Gaza menghadapi ancaman kelaparan massal, mencapai tahap kritis dalam skala ketahanan pangan terpadu (IPC). Sebelum konflik Oktober, ketahanan pangan Gaza sudah genting, dengan kurang dari 1% anak mengalami kekurangan gizi parah. Namun, sekarang, hampir seluruh penduduk Gaza berisiko kekurangan gizi.
Situasi ini, tanpa preseden sejak Perang Dunia II, memicu tuntutan hukum oleh Afrika Selatan di Mahkamah Internasional (ICJ), merujuk pada Konvensi Genosida Internasional. Meskipun ICJ belum memutuskan genosida, hakim menyatakan kondisi hidup Gaza terancam, termasuk suara Hakim Aharon Barak dari Israel yang mendukung bantuan kemanusiaan.
Namun, upaya menghentikan kelaparan di Gaza seperti mengendalikan kereta barang yang bergerak cepat, memerlukan waktu. Meskipun pembatasan bantuan dicabut hari ini, anak-anak Palestina akan tetap berisiko ribuan nyawa.
Kelaparan di Gaza dijelaskan melalui sistem klasifikasi fase ketahanan pangan terpadu (IPC), menggunakan akses keluarga terhadap pangan, malnutrisi anak, dan kematian di atas batas normal. Dalam konteks hukum, jika Israel dan negara-negara seperti AS dan Inggris tidak bertindak, mereka dapat dianggap bertanggung jawab atas kelaparan massal tersebut.
Sistem Klasifikasi Fase Ketahanan Pangan Terpadu (IPC) menjadi landasan metodologis untuk memahami eskalasi keadaan darurat pangan di Gaza. Skala ini, dari fase normal hingga bencana/kelaparan (fase 5), menyoroti akses keluarga terhadap pangan, tingkat malnutrisi anak, dan jumlah kematian melebihi batas normal.
Fase genting (fase 4) sudah mengakibatkan kematian anak-anak, sedangkan untuk menyatakan "kelaparan," ketiga indikator harus melampaui ambang batas tertentu. Dengan demikian, Israel, jika tidak mengubah kebijakannya, dapat dituntut secara hukum atas tanggung jawab terhadap kelaparan massal.
Partisipasi AS dan Inggris dalam mengatasi krisis ini juga menjadi sorotan. Gagalnya mereka untuk menghentikan bencana ini akan menunjukkan keterlibatan mereka dalam terjadinya kelaparan. Dengan demikian, tantangan saat ini bukan hanya krisis kemanusiaan di Gaza, tetapi juga ujian hukum dan tanggung jawab internasional yang melibatkan berbagai pihak.

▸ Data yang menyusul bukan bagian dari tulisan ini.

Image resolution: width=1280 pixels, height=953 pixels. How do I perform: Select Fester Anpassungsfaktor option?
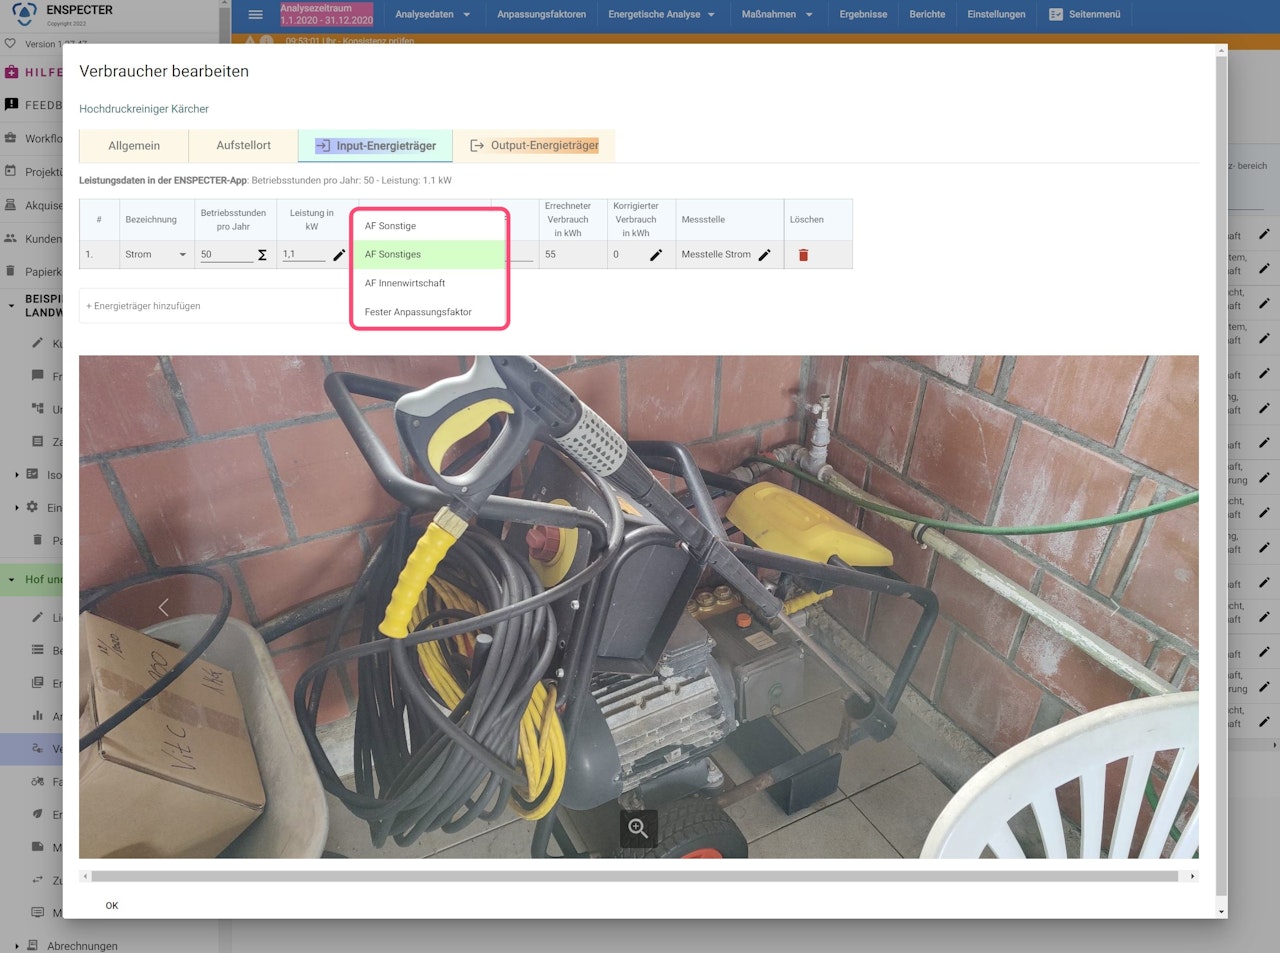[418, 312]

Dalam konteks hukum internasional, tuntutan yang diajukan oleh Afrika Selatan ke Mahkamah Internasional (ICJ) terkait dengan Konvensi Genosida Internasional, pasal 2c, menjadi titik sentral. Pasal ini melarang dengan sengaja menciptakan kondisi kehidupan yang dapat menyebabkan kehancuran fisik sebagian atau seluruh kelompok. Meskipun ICJ belum memutuskan apakah Israel benar-benar bersalah atas genosida, keputusan untuk memberikan tindakan sementara menunjukkan kekhawatiran terhadap risiko kelangsungan hidup masyarakat Gaza.
Hakim Aharon Barak, yang mewakili Israel di panel hakim ICJ, bahkan memberikan suara mendukung bantuan kemanusiaan segera. Ini mencerminkan kekhawatiran internasional terhadap dampak kemanusiaan yang mendalam dari situasi saat ini.
Penting untuk diingat bahwa kelaparan bukanlah kejadian mendadak, melainkan suatu proses yang dapat dicegah. Dengan Israel berpotensi bertanggung jawab secara hukum dan keterlibatan AS serta Inggris dalam penyelesaian krisis ini, kompleksitas dan urgensi perlu ditekankan untuk menghindari dampak yang lebih buruk di masa depan.